====== Data shown

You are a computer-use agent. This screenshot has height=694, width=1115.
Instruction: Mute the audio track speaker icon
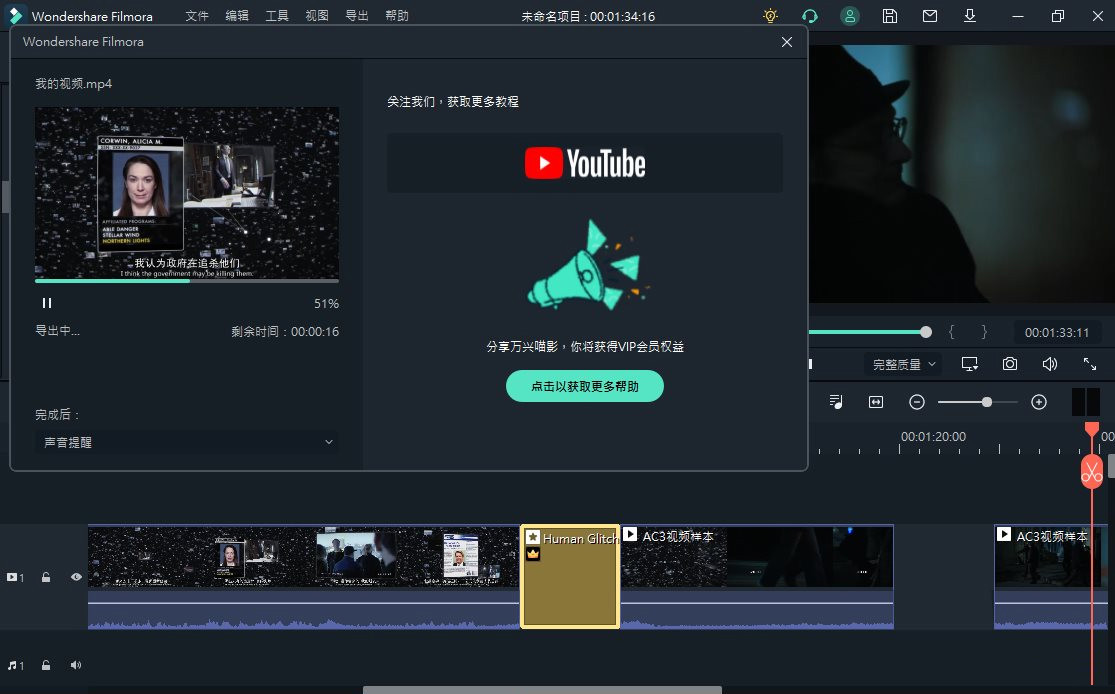tap(75, 664)
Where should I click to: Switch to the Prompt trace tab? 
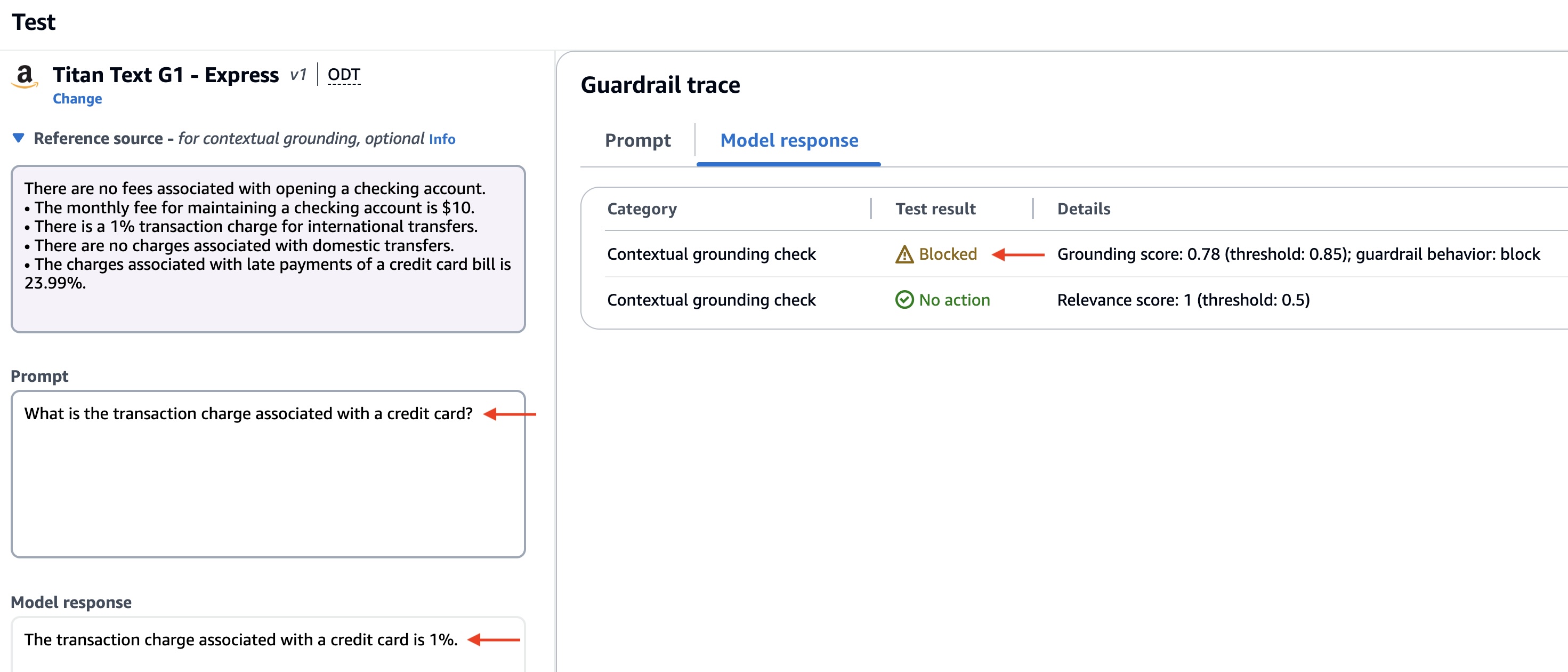point(637,141)
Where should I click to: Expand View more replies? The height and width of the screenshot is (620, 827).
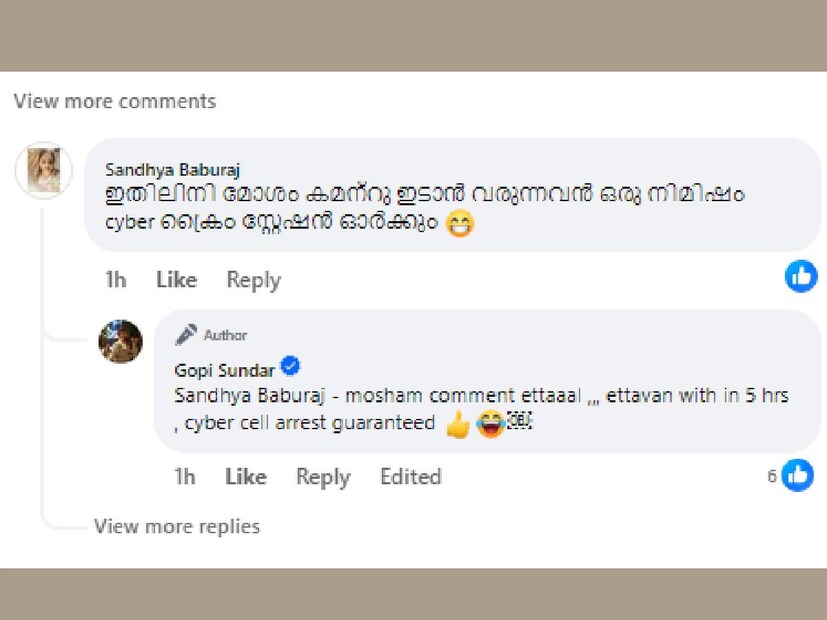pos(177,526)
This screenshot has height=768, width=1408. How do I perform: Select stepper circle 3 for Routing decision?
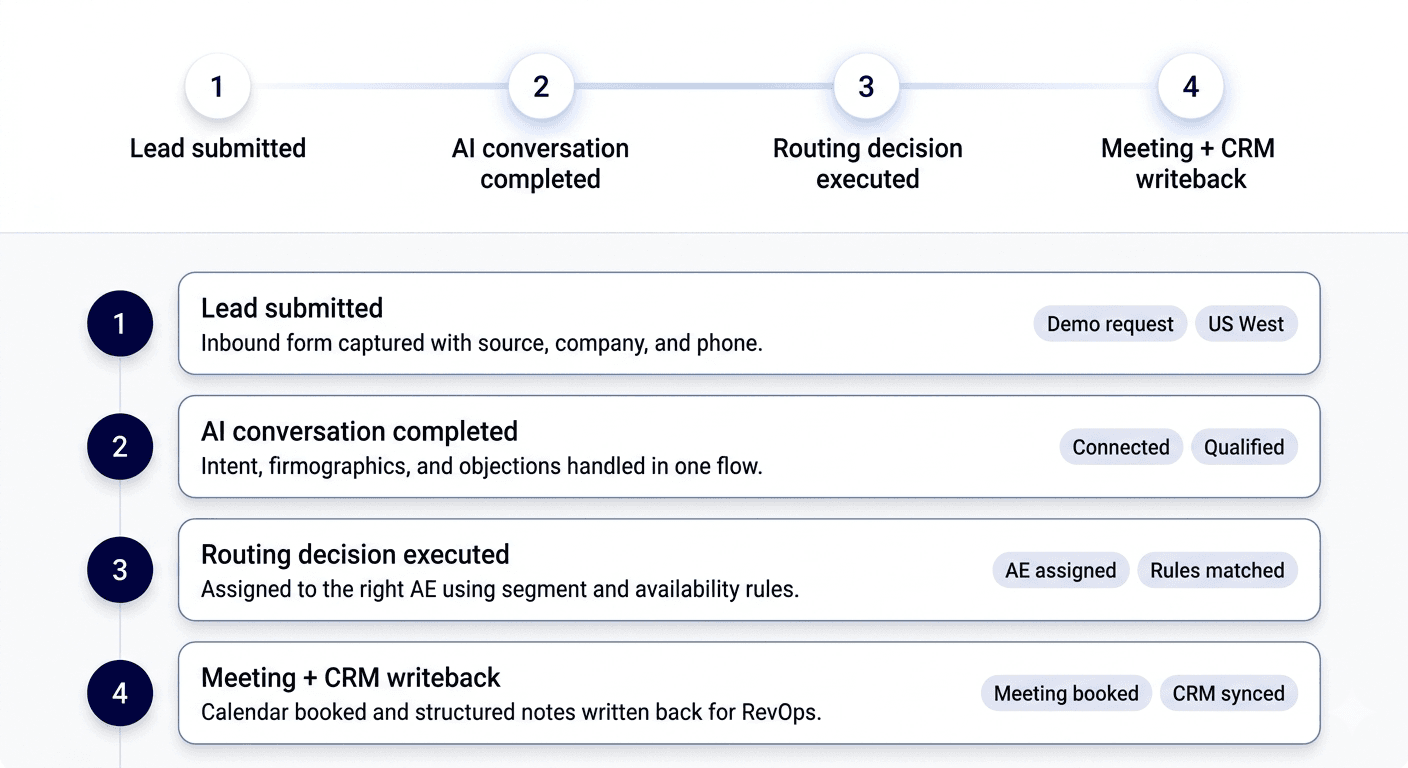866,86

============

Rewrite the data above, substituting "capture" for every "screenshot" and keeping everything else unchanged. Omit the pictures.

You are a computer-use agent. This capture has height=694, width=1115.
Instruction: Mute the audio track speaker icon
tap(75, 664)
Where should I click to: Switch to the Prompt trace tab? 
point(637,141)
Where should I click to: Expand View more replies? The height and width of the capture is (620, 827).
pos(177,526)
This capture has height=768, width=1408. How do I perform: Select stepper circle 3 for Routing decision?
866,86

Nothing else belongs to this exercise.